*** EXTRACT Section Begins ***

Pour une poignée d'ivoire
- Author: Jean-Claude Vignoli
- Genre: Autobiography
- Publication date: 16 February 2023
- Pages: 204
- ISBN: 978-2-8289-2062-3

= Pour une poignée d'ivoire =

2023 autobiography by Jean-Claude Vignoli

Pour une poignée d'ivoire (For a Fistful of Ivory) is an autobiographical book written by Jean-Claude Vignoli about his work hunting animal traffickers in Africa. It was published by Éditions Favre in February 2023.

The book explains how, as part of his work with the NGO EAGLE, he helped wipe out a mafia network in Ivory Coast in 2018, including the sentencing of a notorious Vietnamese trafficker to 1.5 years in prison. The ivory was hidden in hollow boards and shipped by boat to the European and Asian markets. Vignoli describes the physical dangers he faced while tracking down the traffickers, as well as the psychological ones, since he had to think and act like a criminal in order to stop them.

*** EXTRACT Section Ends ***

_PROBLEMS AND TASKS:_
A – According to the book description, which publisher released the book?
B – In the book description, rewrite the passage starting at "Pour une poignée d'ivoire (For" and ending at "to stop them.", replacing "traffickers" with "smugglers".
C – Carry on the book description from where it stops.

*** INFORMATION SHOWN Section Begins ***

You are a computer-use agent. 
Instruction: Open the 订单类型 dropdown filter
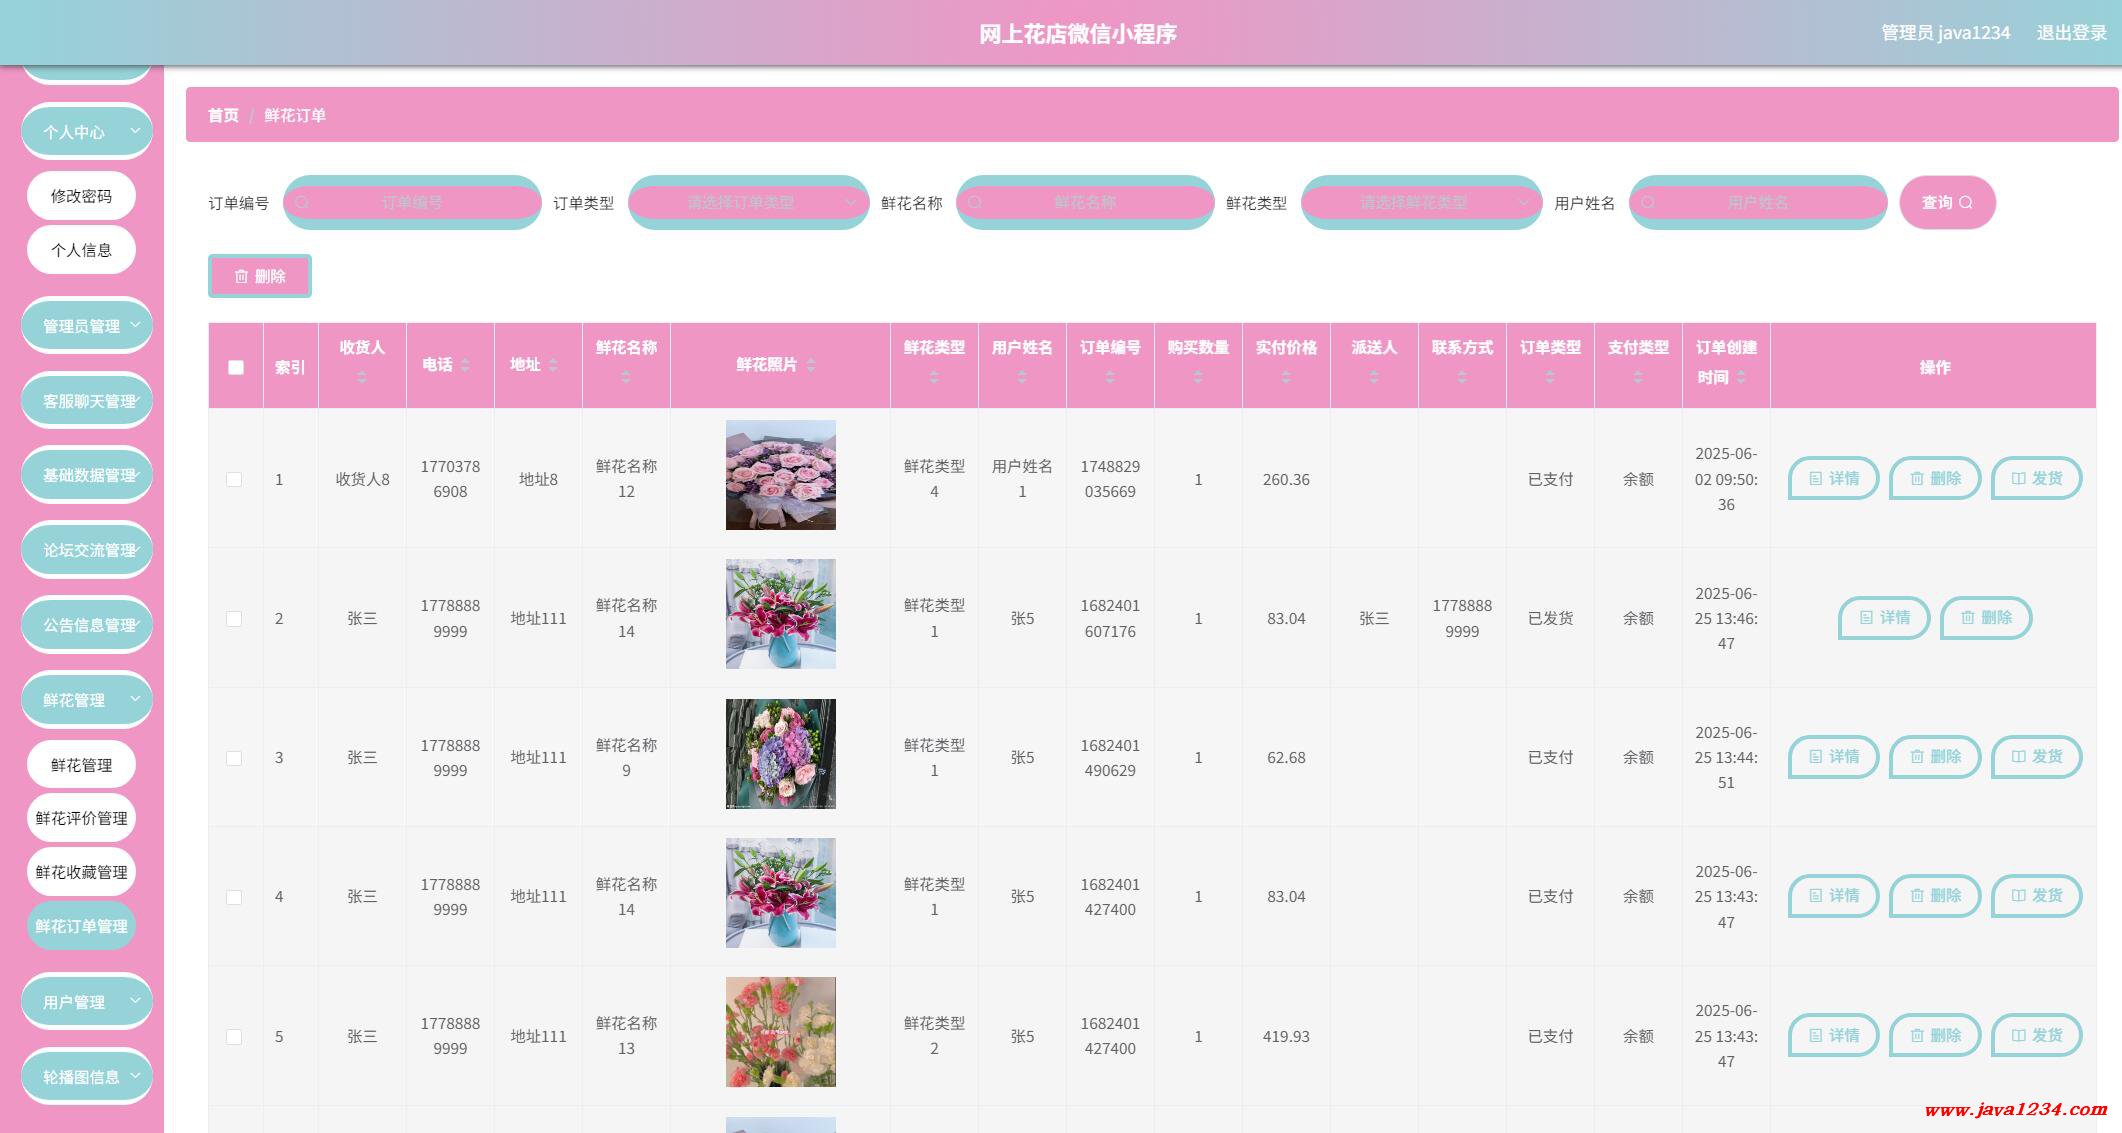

*** INFORMATION SHOWN Section Ends ***

_LIST OF ANSWERS:_
A – Éditions Favre

B –
Pour une poignée d'ivoire (For a Fistful of Ivory) is an autobiographical book written by Jean-Claude Vignoli about his work hunting animal smugglers in Africa. It was published by Éditions Favre in February 2023.

The book explains how, as part of his work with the NGO EAGLE, he helped wipe out a mafia network in Ivory Coast in 2018, including the sentencing of a notorious Vietnamese trafficker to 1.5 years in prison. The ivory was hidden in hollow boards and shipped by boat to the European and Asian markets. Vignoli describes the physical dangers he faced while tracking down the smugglers, as well as the psychological ones, since he had to think and act like a criminal in order to stop them.

C –
The book aims to raise awareness of the loss of African megafauna, such as elephants, which are disappearing from the continent for financial reasons: a kilo of rhinoceros horn, for example, is traded for $100,000. In his opinion, the unbridled consumption of our societies is responsible for the disappearance of living things.